[Written request 1]
According to the hiking account, how many trail miles separated the previous day's camp from Deep Creek hot springs?

══ Document section ══

Our visit was over all too soon, and Chuck dropped me off at the trailhead early Saturday morning. I was a little bit reluctant to actually get back on the trail, but ended up having a really good day. I met Busted Magic, a girl from Colorado who had hiked most of the trail last year and is hiking it again to go all the way, and had fun trying to keep il with her for a mile or so. I also played leapfrog with Lunchbox, who we’d driven to the trail friday afternoon, and Shivers & Bust a Move, who I’d first met at Ziggy and the Bear’s. The hiking was mostly downhill, and with the early start I managed to do 19.5 miles before 5pm ( and thanks to swapping out the insoles in my shoes for Superfeet, my feet barely even hurt!). I camped near the Little Bear Springs trail camp, across the stream from the main area which was recovering from a fire a few years ago.
On Sunday May 20 I passed the 300 mile mark, but it was basically a non-event. The big goal for the day was getting to Deep Creek hot springs – 22.4 trail miles from the previous day’s camp. The morning’s hiking was through more burn area, but the trees had a stark beauty, and the wildflowers were amazing. I also passed a couple of burnt out trees that were buzzing with bees – apparently forest fires replenish the bees’ habitat! I waited until the first Deep Creek bridge crossing, 9.5 miles from the hot springs, to take my lunch break, soak my feet, and enjoy the shade. After an hour I headed off again. The trail followed the creek the whole way, mostly from about 100 feet above, and the views of the creek flowing through the canyon were incredible – there were a lot of spots that would be great to visit some day. I got to the hot sprigs around 6:45, just in time to get a glimpse of the solar eclipse before the sun dipped below the canyon walls. I grabbed my swim suit and explored the pools, trying not to notice the people taking advantage of the “clothing optional” environment. My hot soak soothed my weary muscles, but moving from pool to pool over the slippery rocks was treacherous!

═══

[Written request 2]
Print the records exactly, from the line with "pixels, height=840 pixels." up to and including the last line of the records, and leave out the pictures.

══ Records to use ══

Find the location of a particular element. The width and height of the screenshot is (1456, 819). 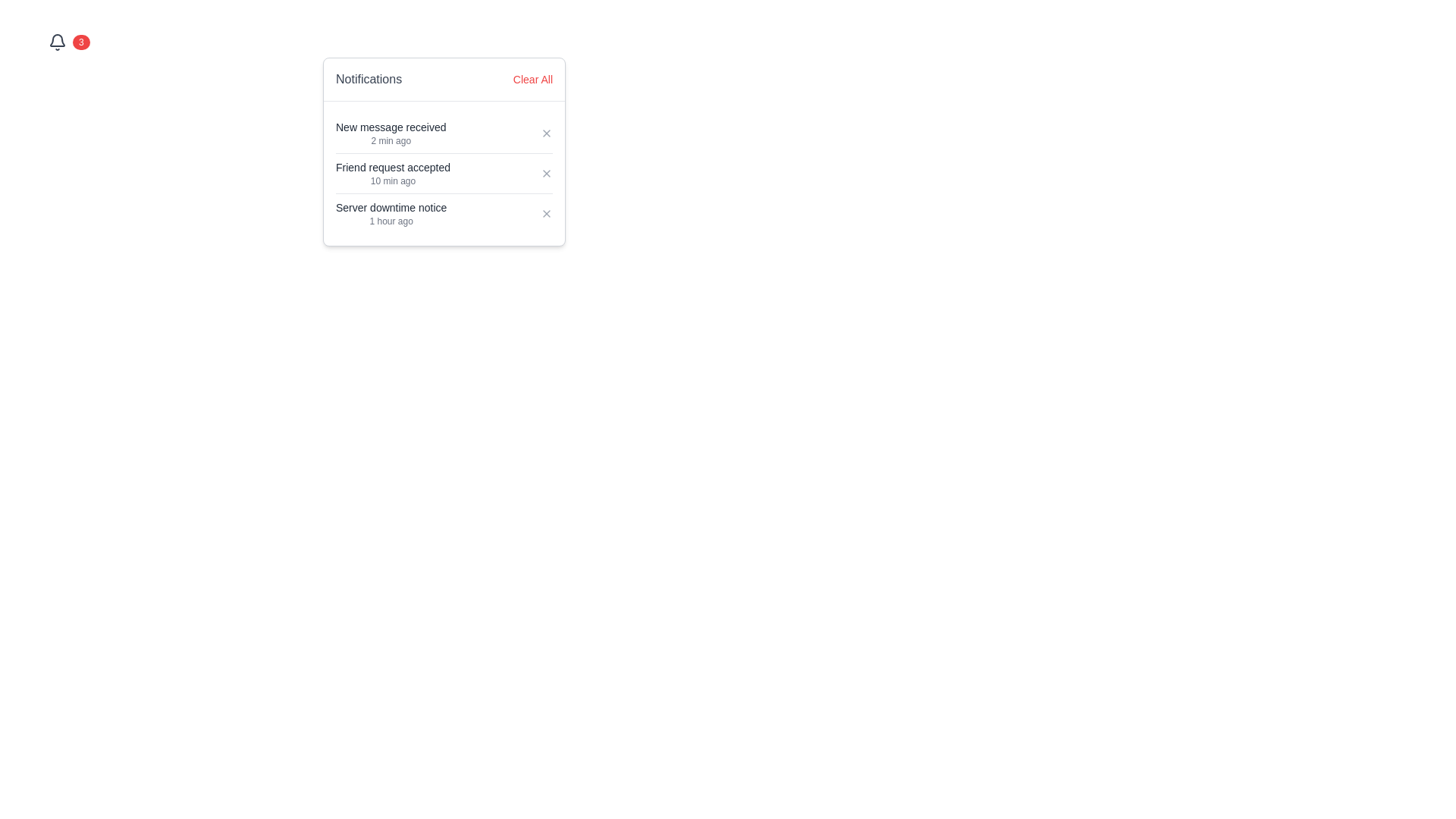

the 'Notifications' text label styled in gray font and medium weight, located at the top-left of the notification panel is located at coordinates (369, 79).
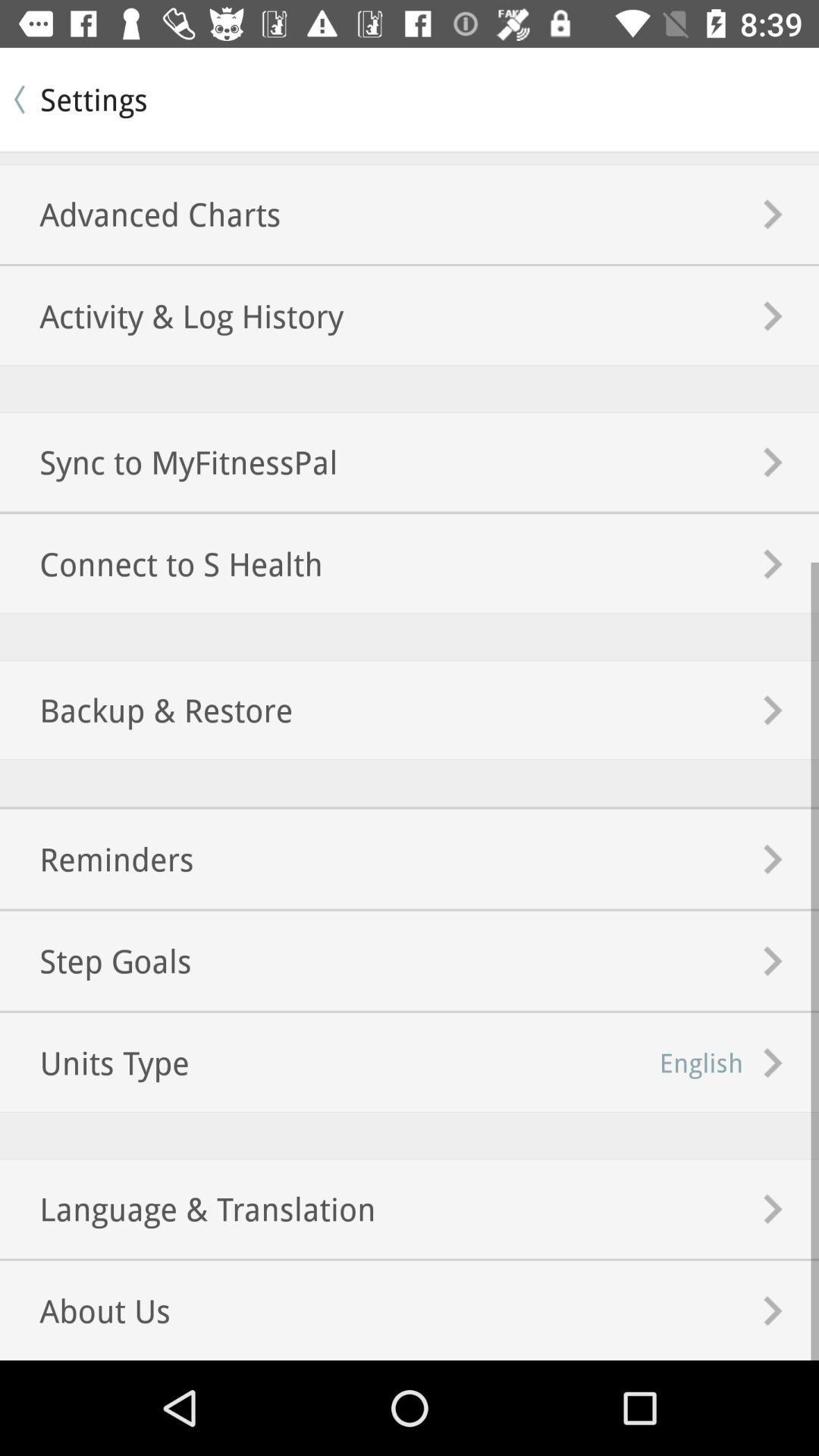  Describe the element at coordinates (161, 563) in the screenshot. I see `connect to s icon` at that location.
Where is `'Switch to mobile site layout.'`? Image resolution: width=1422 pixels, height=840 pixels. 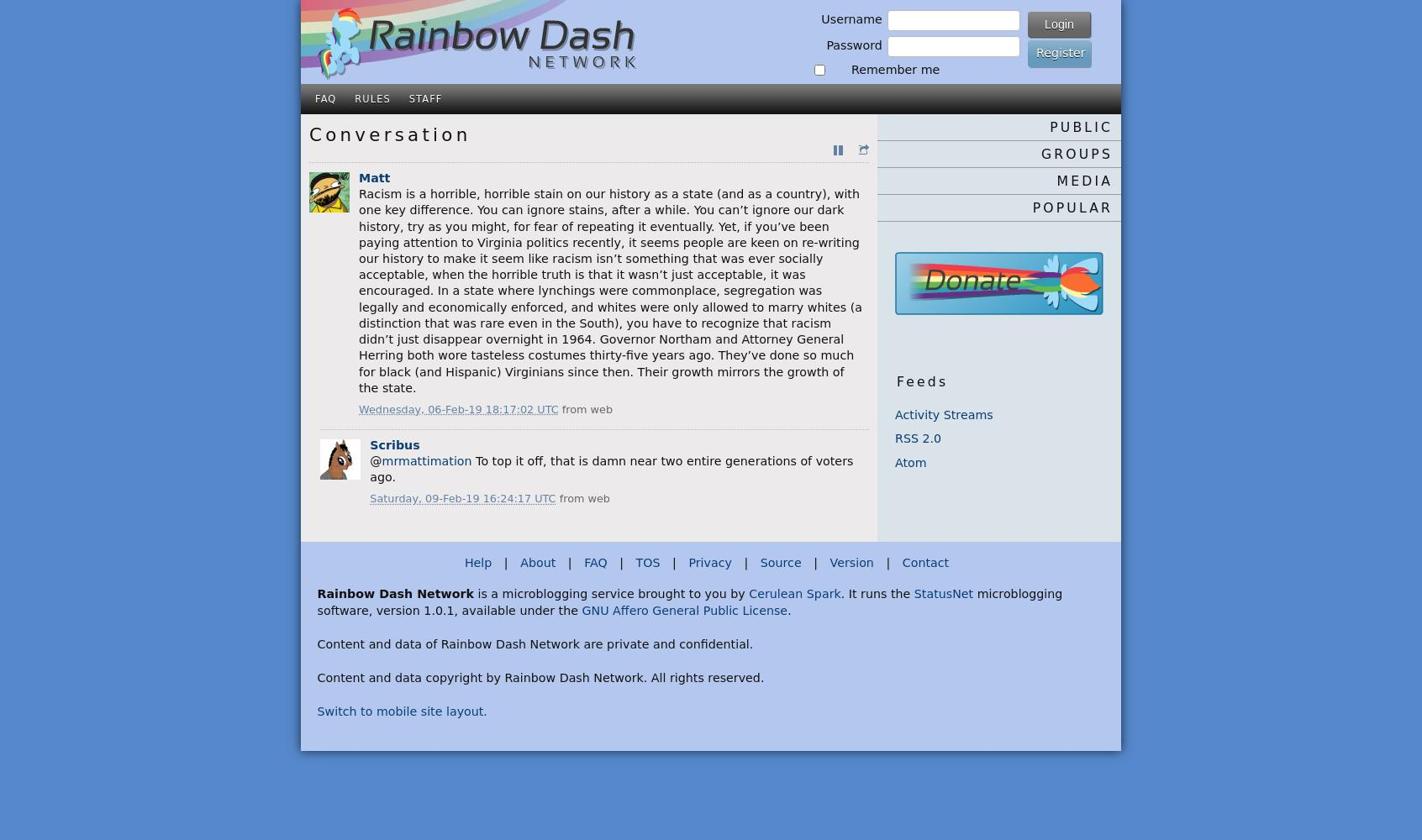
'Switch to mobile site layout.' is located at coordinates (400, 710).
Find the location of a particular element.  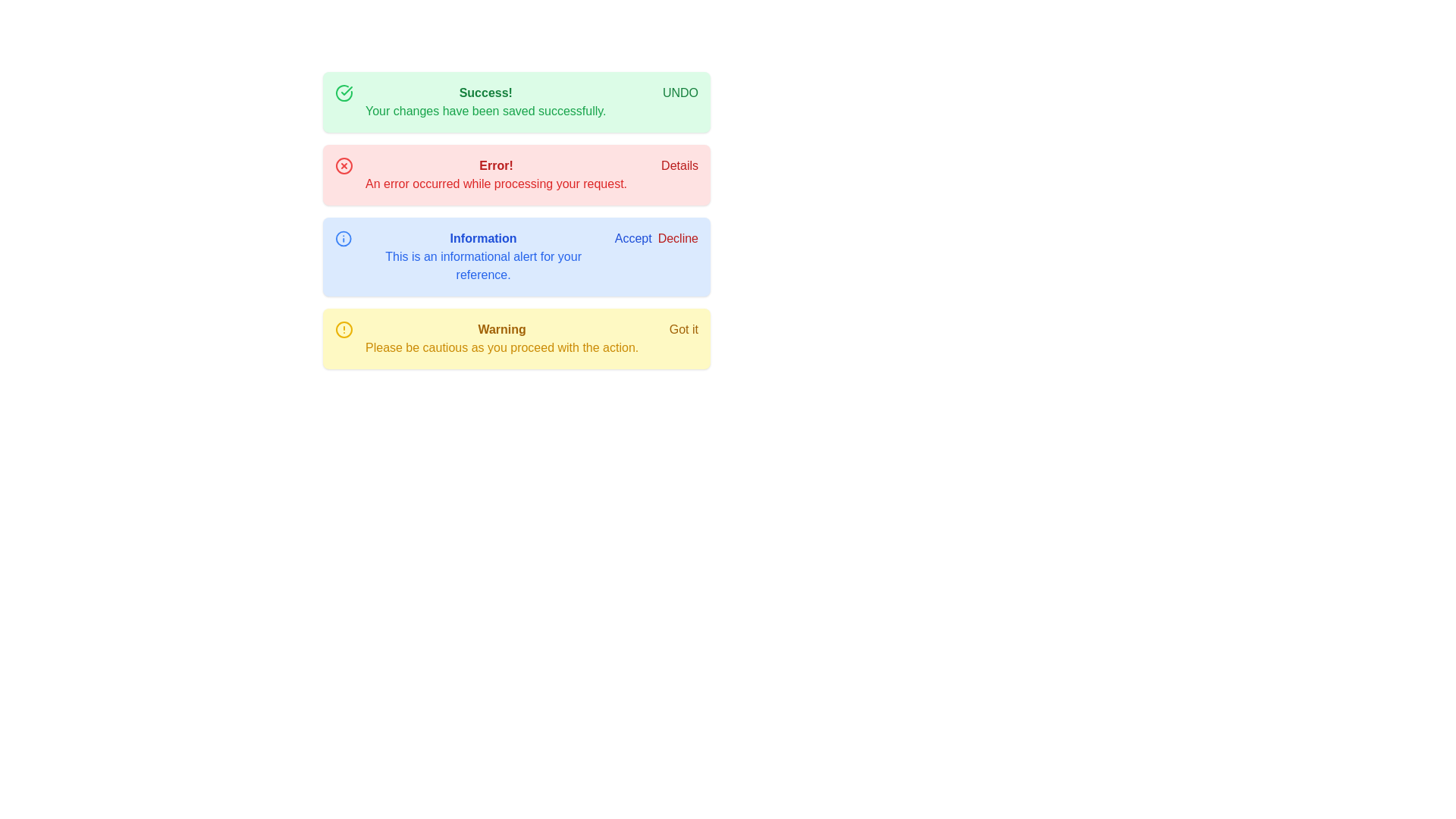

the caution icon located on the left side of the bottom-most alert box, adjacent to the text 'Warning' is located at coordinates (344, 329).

═══

[Task output 1]
22.4 trail miles.

[Task output 2]
Where is `'Switch to mobile site layout.'`? Image resolution: width=1422 pixels, height=840 pixels. 
'Switch to mobile site layout.' is located at coordinates (400, 710).
Find the location of a particular element.  

the caution icon located on the left side of the bottom-most alert box, adjacent to the text 'Warning' is located at coordinates (344, 329).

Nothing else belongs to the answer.